Nothing beyond the line containing "Viewport: 630px width, 345px height." is to be printed; print exactly each line from the start of the records below through that line, leaving out pictures.

[Opening Dataset records section]

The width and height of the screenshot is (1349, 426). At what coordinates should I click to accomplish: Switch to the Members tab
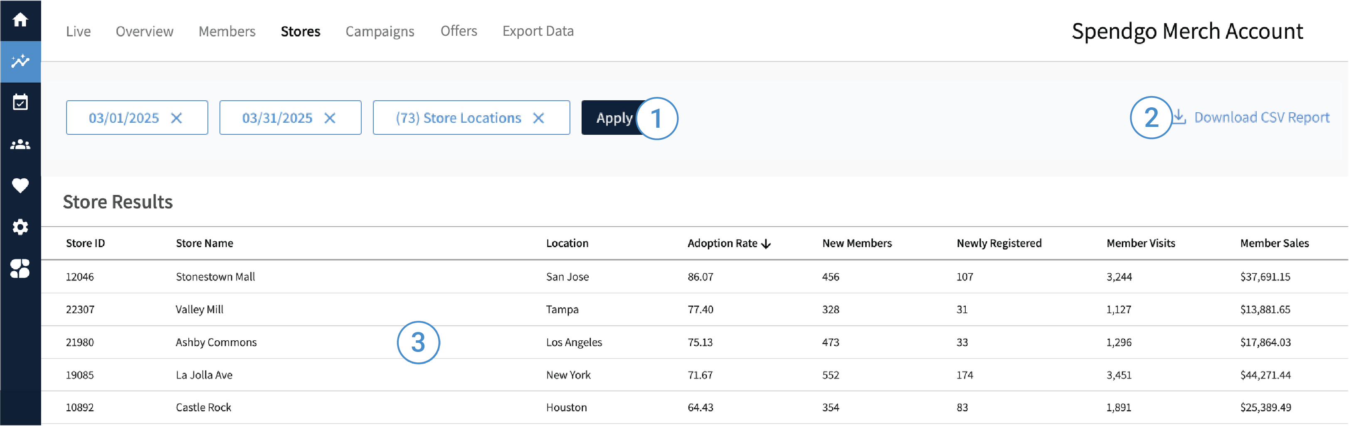click(x=227, y=31)
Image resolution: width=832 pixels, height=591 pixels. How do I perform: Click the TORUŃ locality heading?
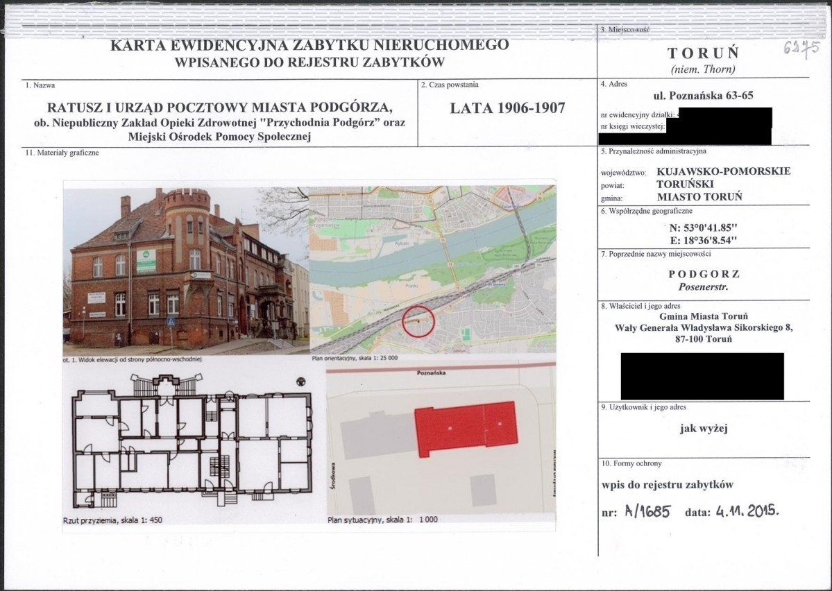point(703,53)
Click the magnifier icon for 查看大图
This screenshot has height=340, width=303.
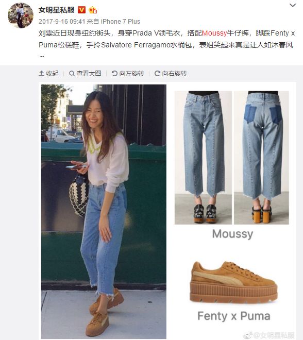[x=72, y=74]
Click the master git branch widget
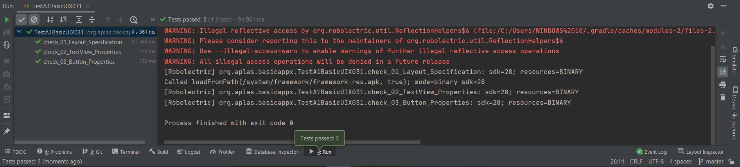This screenshot has width=740, height=167. (x=711, y=162)
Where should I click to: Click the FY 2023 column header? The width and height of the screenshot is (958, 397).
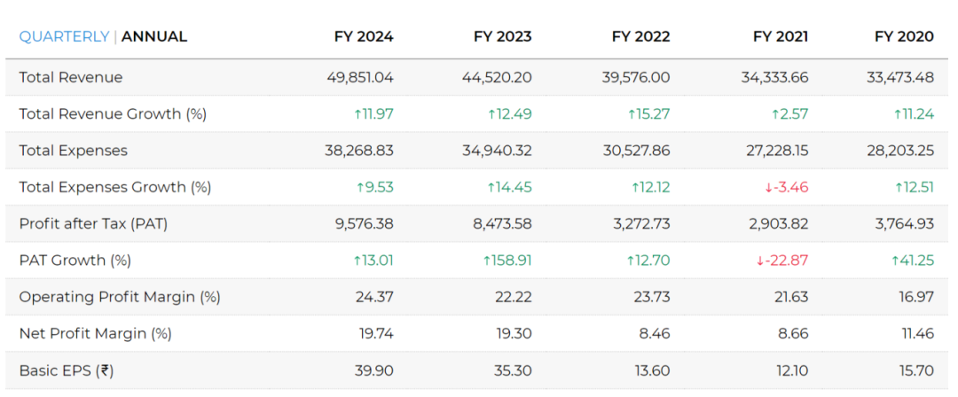(x=502, y=36)
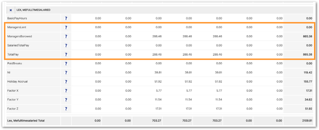Select the ManagersBorowed total value 865.38

[307, 36]
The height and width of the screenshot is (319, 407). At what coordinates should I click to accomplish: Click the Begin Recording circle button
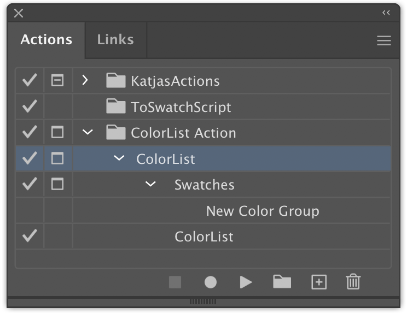coord(211,282)
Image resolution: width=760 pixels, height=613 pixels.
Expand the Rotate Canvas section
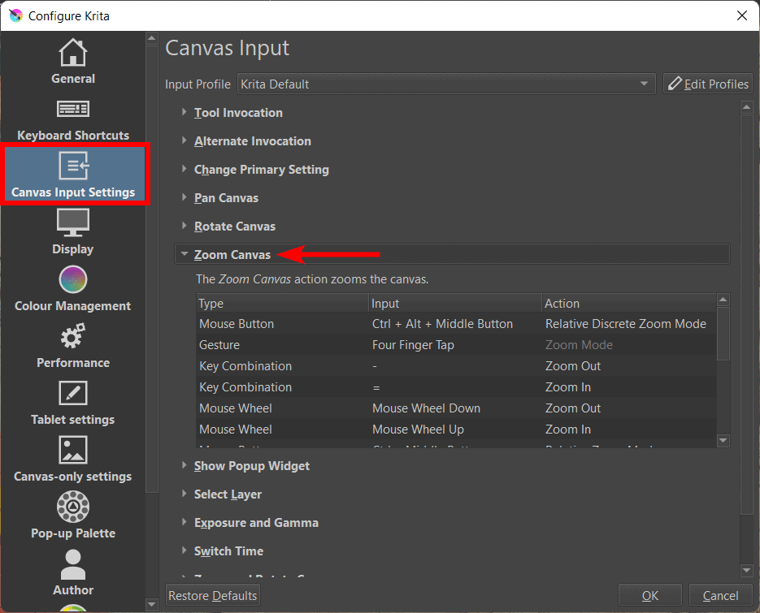coord(235,226)
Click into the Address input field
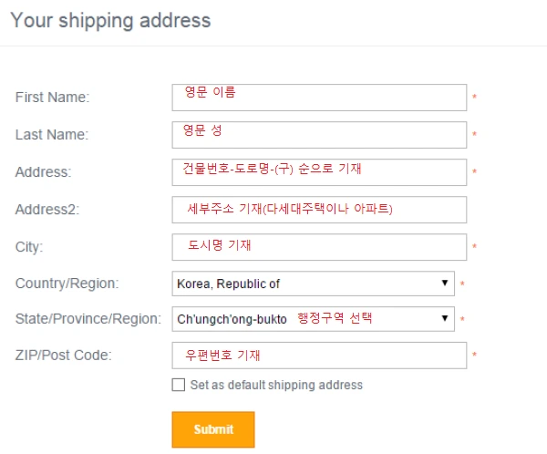This screenshot has width=547, height=454. [319, 172]
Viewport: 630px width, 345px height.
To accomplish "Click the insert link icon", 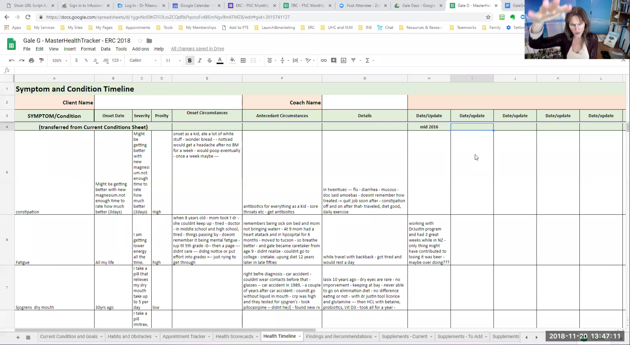I will tap(324, 61).
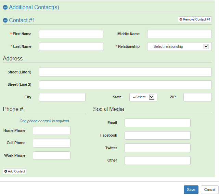
Task: Collapse the Additional Contact(s) section
Action: [5, 8]
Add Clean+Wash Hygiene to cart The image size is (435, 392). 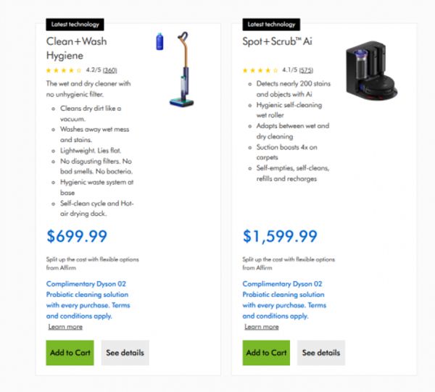coord(70,353)
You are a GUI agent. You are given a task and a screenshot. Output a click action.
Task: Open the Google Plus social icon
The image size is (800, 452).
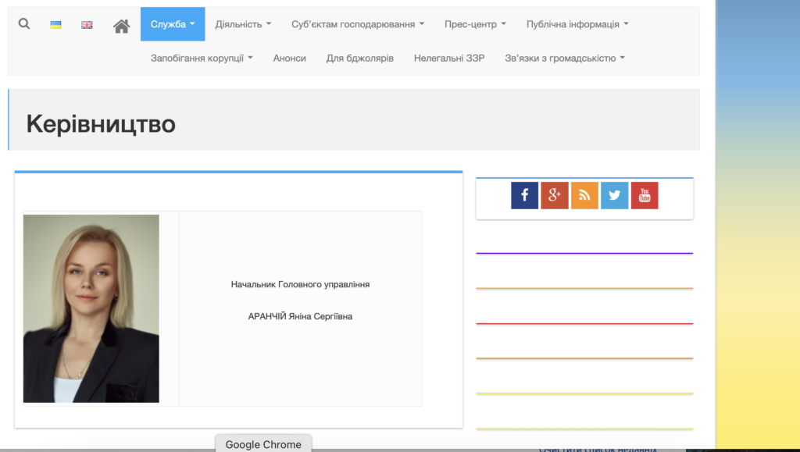555,195
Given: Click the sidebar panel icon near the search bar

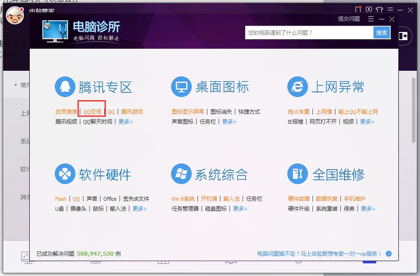Looking at the screenshot, I should click(403, 36).
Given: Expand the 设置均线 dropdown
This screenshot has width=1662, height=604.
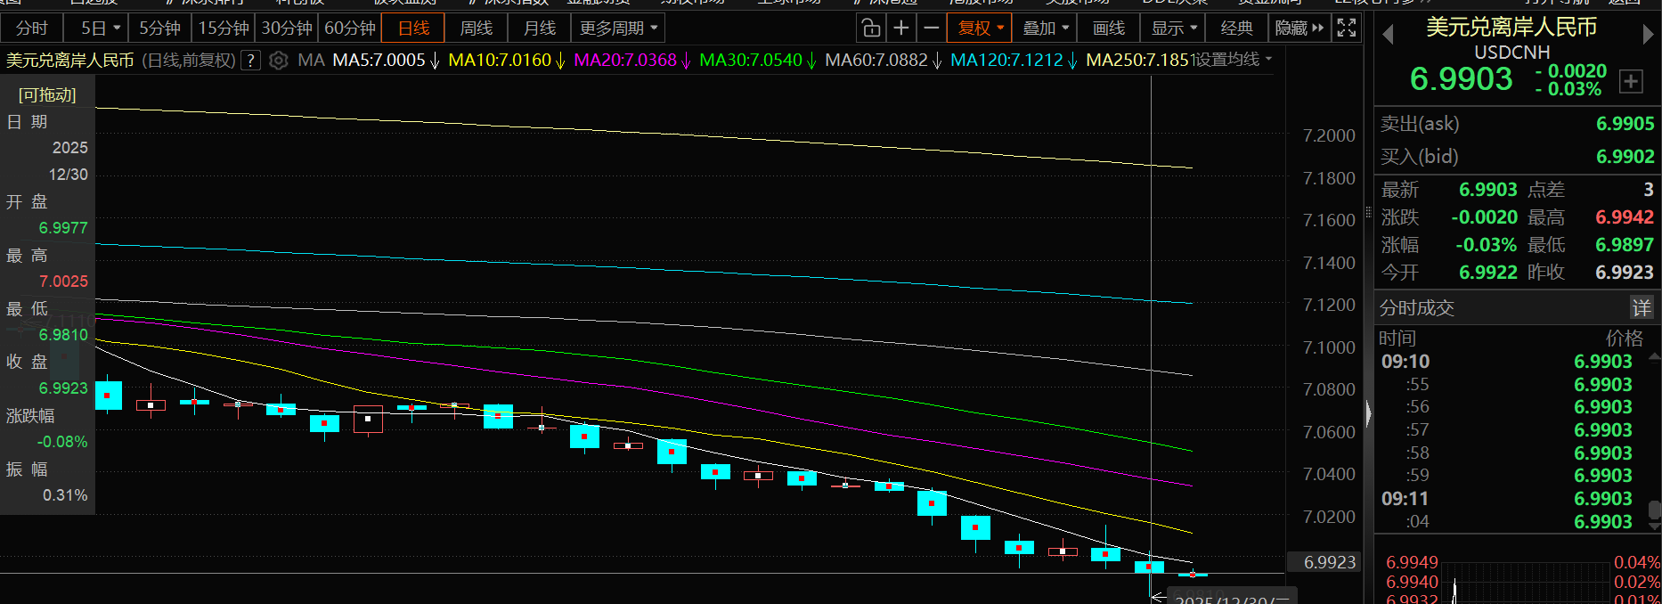Looking at the screenshot, I should (1233, 60).
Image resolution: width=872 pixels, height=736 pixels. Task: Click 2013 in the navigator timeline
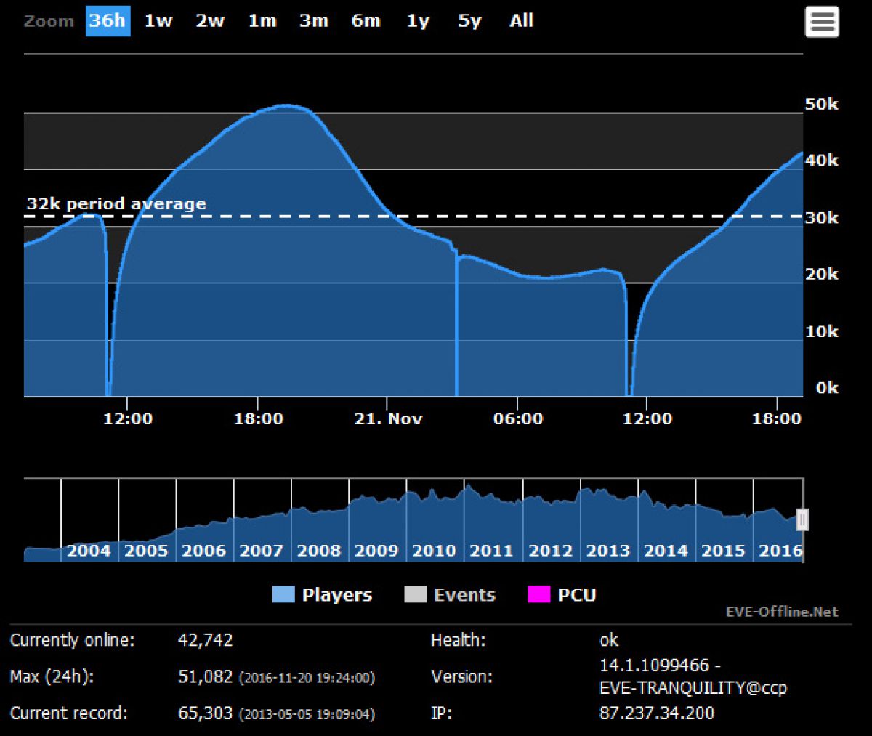(607, 551)

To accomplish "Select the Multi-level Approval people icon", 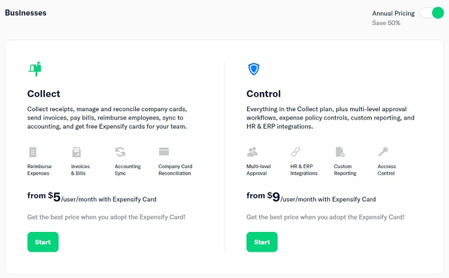I will [252, 152].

[Closing Dataset records section]

## Result of this task
The width and height of the screenshot is (1349, 426). At what coordinates should I click to accomplish: Switch to the Members tab
click(x=227, y=31)
Image resolution: width=832 pixels, height=591 pixels. How do I perform: Click the TORUŃ locality heading?
point(703,53)
Click the magnifier icon for 查看大图
This screenshot has height=340, width=303.
[x=72, y=74]
Click the master git branch widget
This screenshot has width=740, height=167. (x=711, y=162)
Where should I click to: Click the FY 2023 column header? The width and height of the screenshot is (958, 397).
(x=502, y=36)
Select the ManagersBorowed total value 865.38

[307, 36]
The height and width of the screenshot is (319, 407). At what coordinates should I click to accomplish: Click the Begin Recording circle button
coord(211,282)
Image resolution: width=760 pixels, height=613 pixels.
Expand the Rotate Canvas section
coord(235,226)
Click into the Address input field
This screenshot has width=547, height=454. [319, 172]
Viewport: 630px width, 345px height.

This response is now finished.